Abstract

Abstract Tasting sessions are a social activity in which the senses and the sensorial features of the tasted objects are the main focus of the participants, who do not only experience taste but also aim at precisely describing it. For doing that, they use pre-formatted tasting sheets and pre-existing standardized repertoires of descriptors. This paper investigates the relations between bodies and sensations, linguistic expressions and the normativity of lexical repertoires. While the literature has insisted on the sensorial lexicon of diverse languages and its specialization within expert domains, the very way in which the sensing body, language, and the normativity of standardized categories are precisely articulated in tasting practices remains understudied. Using an ethnomethodological and conversation analytic approach, this paper demonstrates how participants in training tasting sessions achieve practically, bodily and materially the association between the sample tasted, the sensing body and the use of lexical repertoires.
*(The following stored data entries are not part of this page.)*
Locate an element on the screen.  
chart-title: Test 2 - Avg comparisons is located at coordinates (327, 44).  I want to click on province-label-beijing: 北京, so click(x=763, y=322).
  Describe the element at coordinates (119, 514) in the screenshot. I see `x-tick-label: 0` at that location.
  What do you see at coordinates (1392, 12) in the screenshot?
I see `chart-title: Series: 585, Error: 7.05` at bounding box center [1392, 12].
Artefacts and tools like tasting sheets and lexical lists are situatedly mobilized in a way that enhances the senses but also socializes and standardizes them. On the basis of cheese tasting sessions video-recorded during training workshops of professional tasters in Italy and Italian-speaking Switzerland, the paper demonstrates how the normative order of sensing is achieved through the imbrication of the use of tasting sheets within the sensory examination of samples – thus showing how body, materiality, language, and artefacts are normatively constrained, practically managed and bodily aligned in the tasting session.